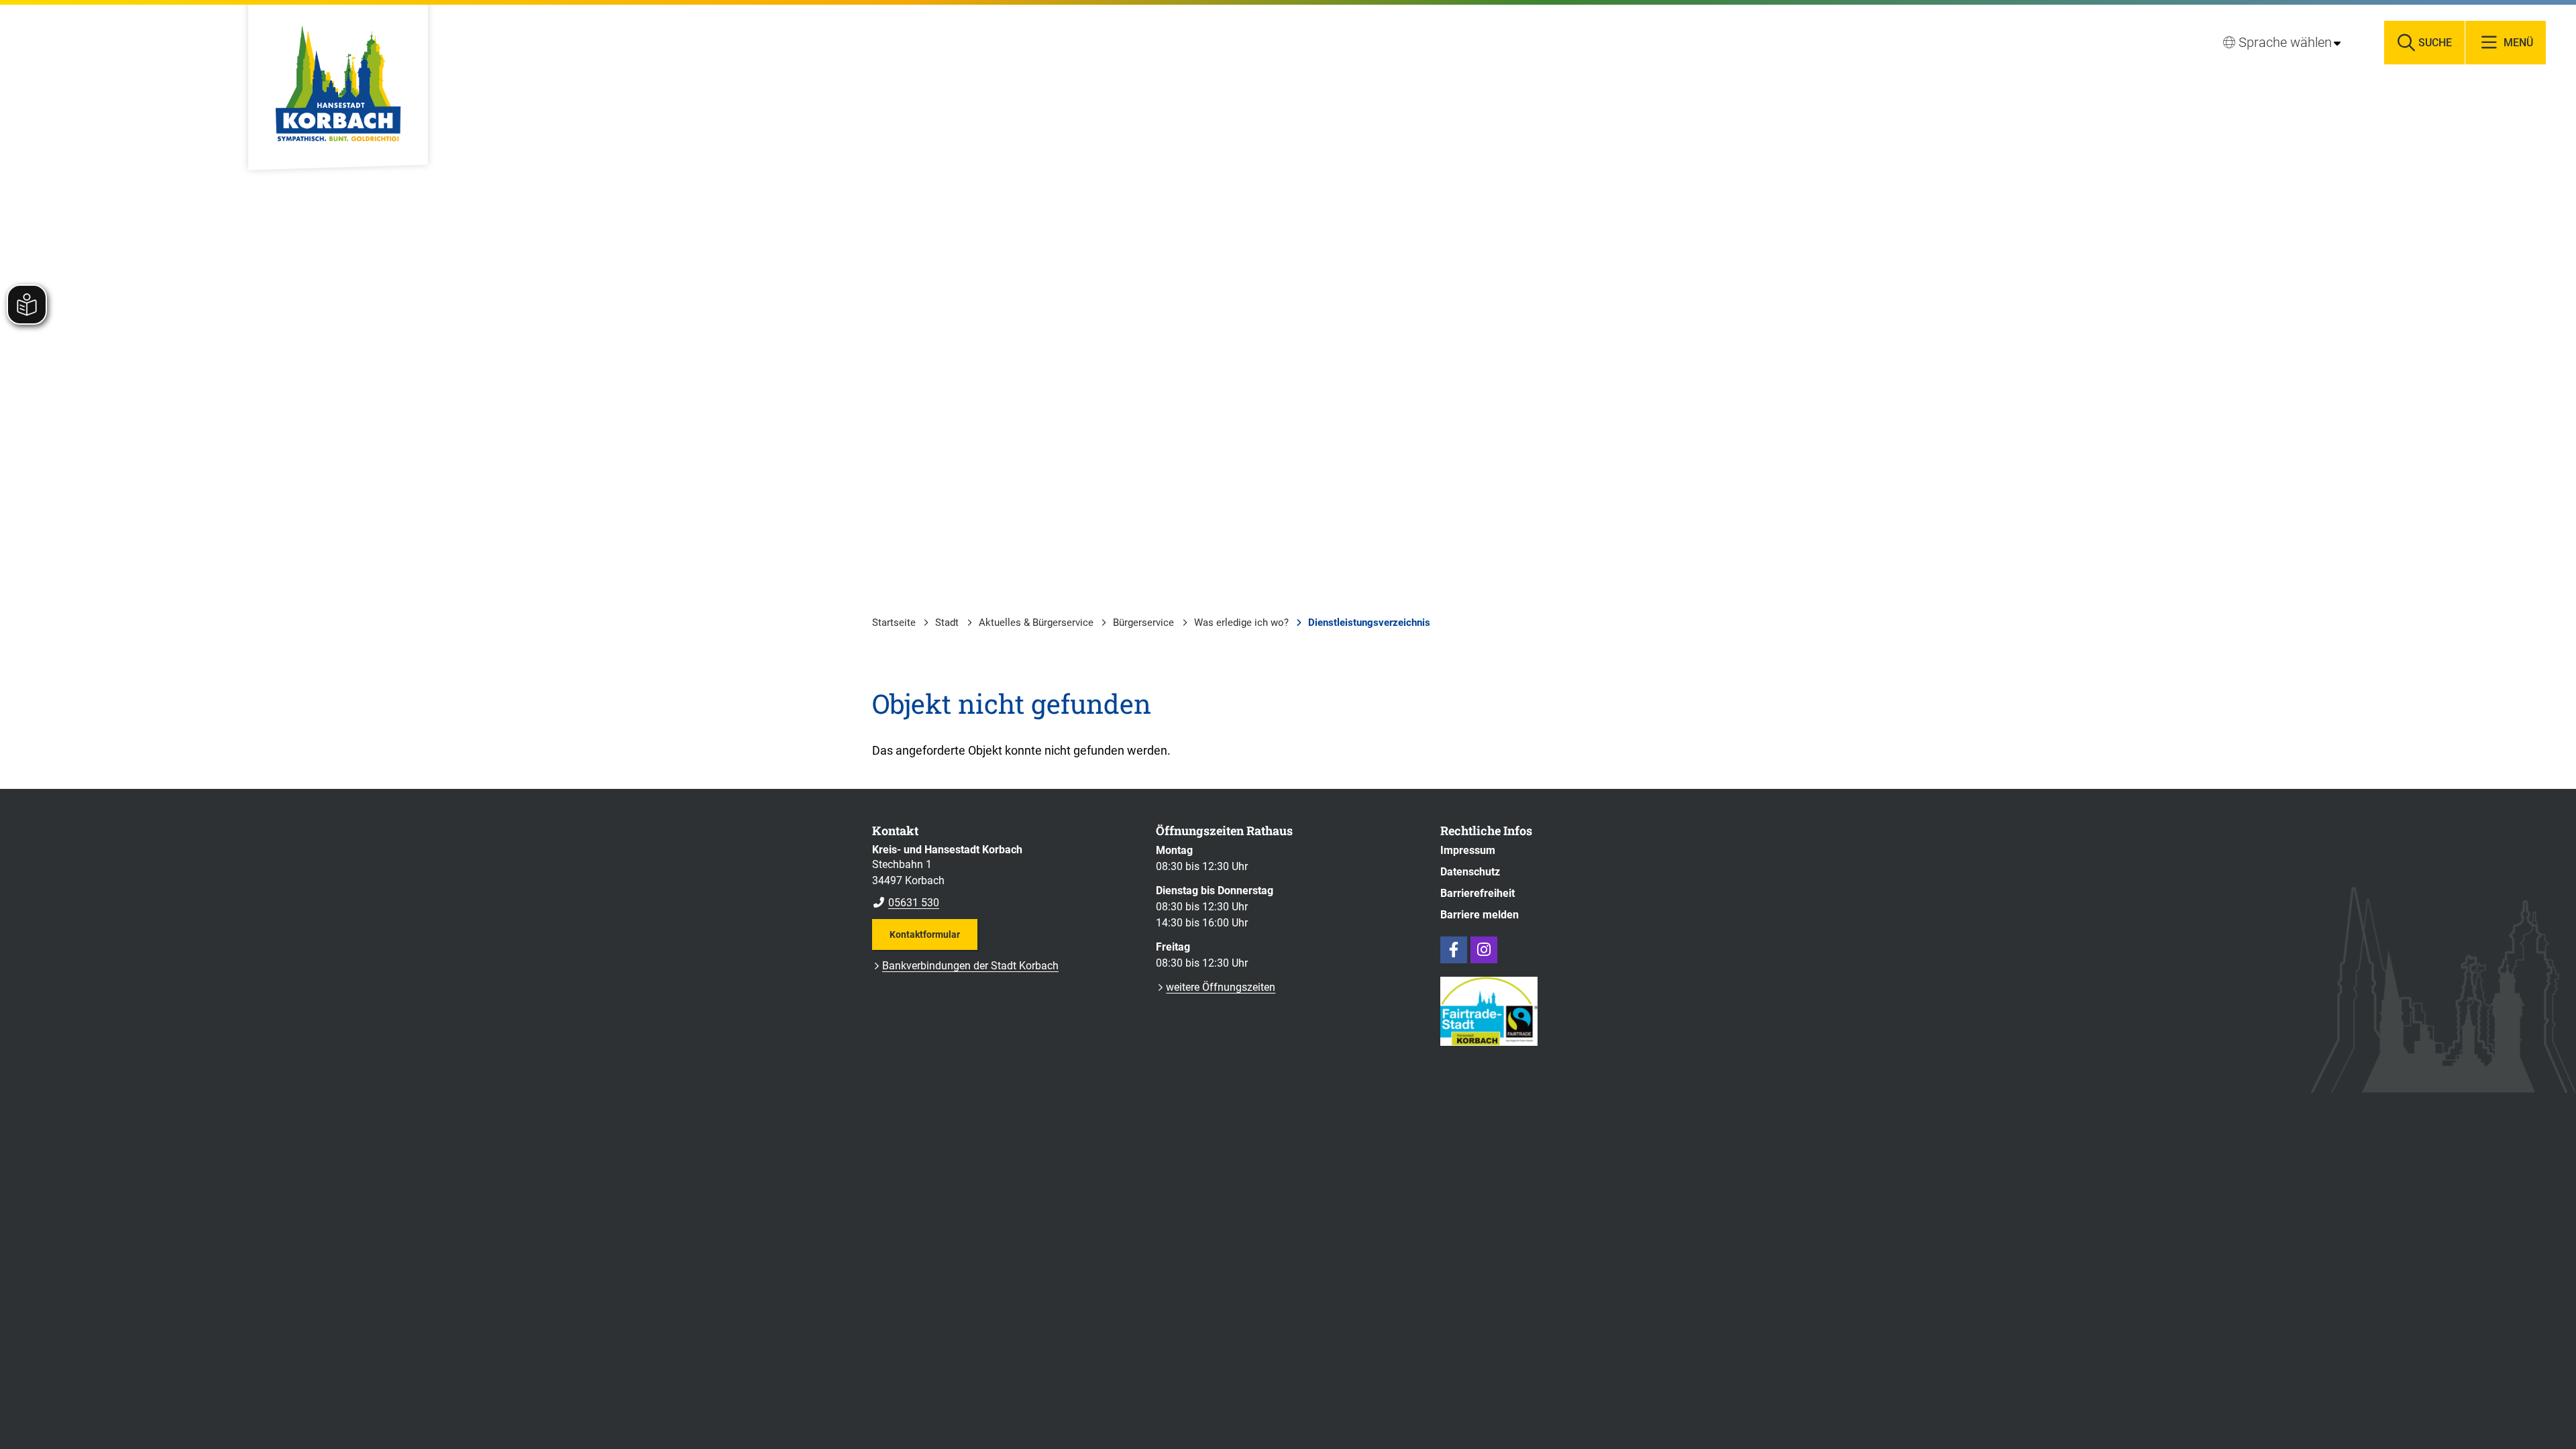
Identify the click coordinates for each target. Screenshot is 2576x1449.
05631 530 (905, 902)
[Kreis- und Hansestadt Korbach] (1004, 877)
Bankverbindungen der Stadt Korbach (970, 965)
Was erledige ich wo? (1241, 622)
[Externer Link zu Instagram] (1483, 949)
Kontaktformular (925, 934)
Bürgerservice (1143, 622)
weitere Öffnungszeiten (1220, 987)
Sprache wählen (2285, 42)
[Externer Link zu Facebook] (1453, 949)
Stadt (947, 622)
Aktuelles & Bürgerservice (1036, 622)
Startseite (894, 622)
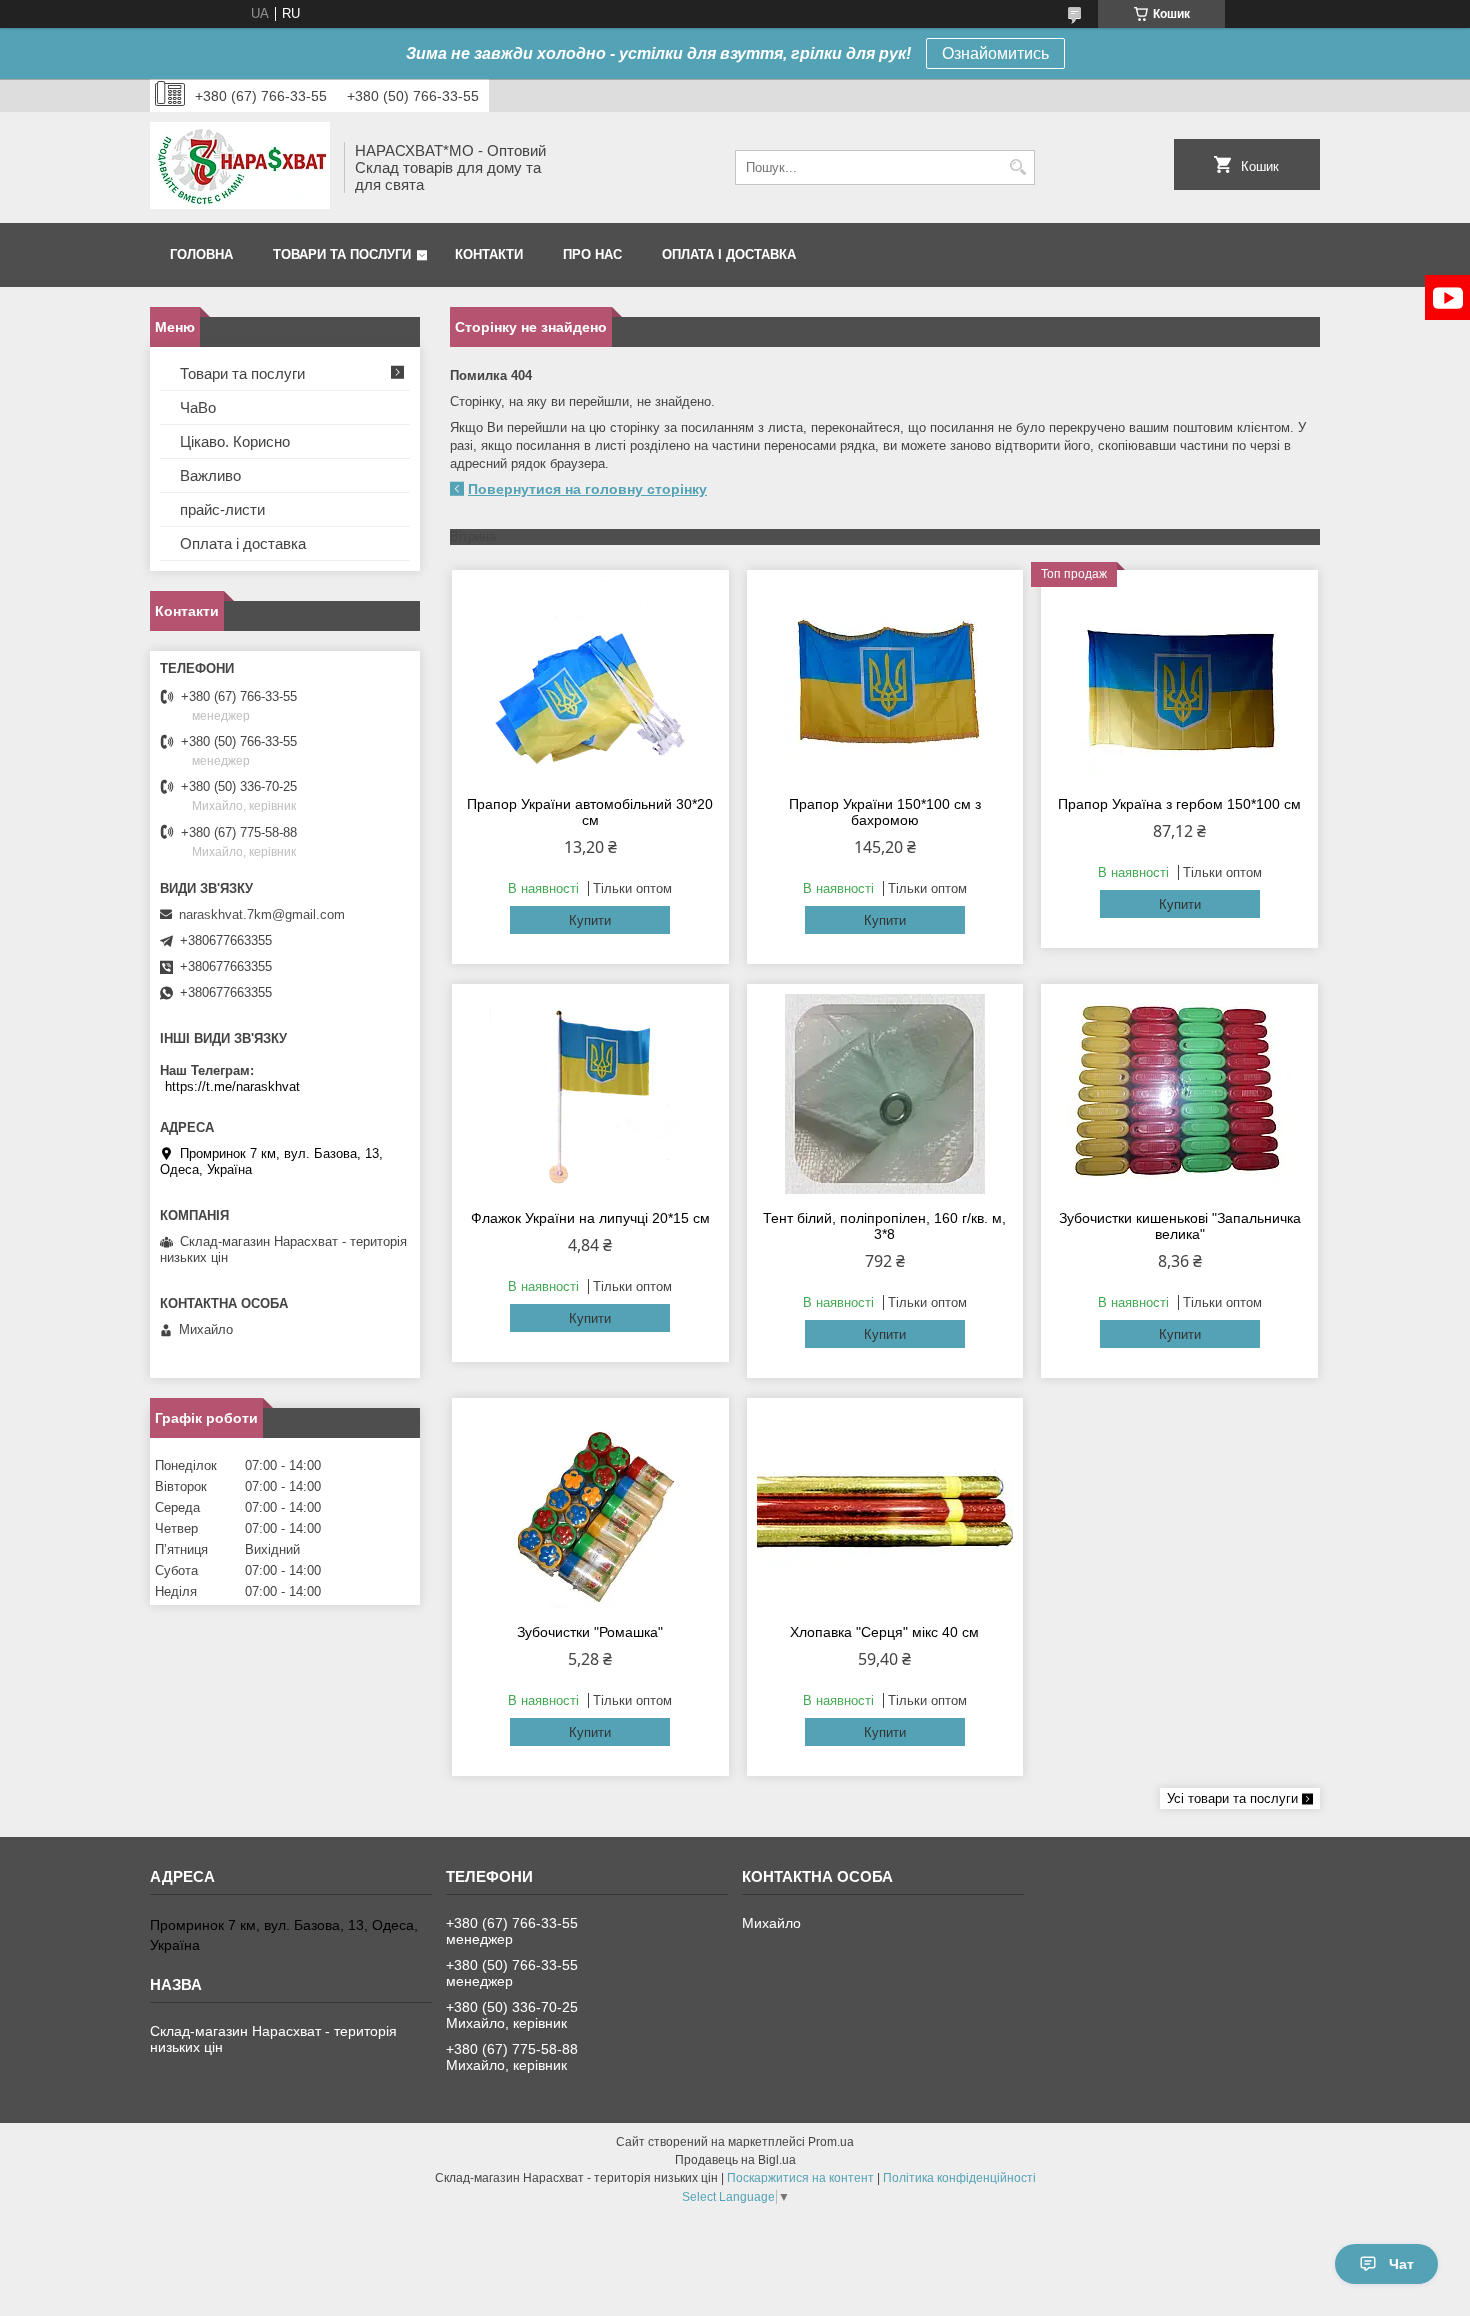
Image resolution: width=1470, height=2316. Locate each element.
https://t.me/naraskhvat (232, 1086)
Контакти (489, 254)
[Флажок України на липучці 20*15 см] (590, 1094)
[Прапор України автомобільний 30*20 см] (590, 680)
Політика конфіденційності (959, 2178)
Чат (1401, 2264)
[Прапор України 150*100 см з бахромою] (885, 680)
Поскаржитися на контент (800, 2178)
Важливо (210, 475)
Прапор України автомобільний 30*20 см (590, 812)
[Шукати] (1017, 167)
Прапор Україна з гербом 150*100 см (1179, 804)
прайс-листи (222, 509)
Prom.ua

= = = =

Work order:
Exactly the lines from the one holding "Контакти (489, 254)" through the end of the data are to be repeated, with both ends included.

Finished task:
Контакти (489, 254)
[Флажок України на липучці 20*15 см] (590, 1094)
[Прапор України автомобільний 30*20 см] (590, 680)
Політика конфіденційності (959, 2178)
Чат (1401, 2264)
[Прапор України 150*100 см з бахромою] (885, 680)
Поскаржитися на контент (800, 2178)
Важливо (210, 475)
Прапор України автомобільний 30*20 см (590, 812)
[Шукати] (1017, 167)
Прапор Україна з гербом 150*100 см (1179, 804)
прайс-листи (222, 509)
Prom.ua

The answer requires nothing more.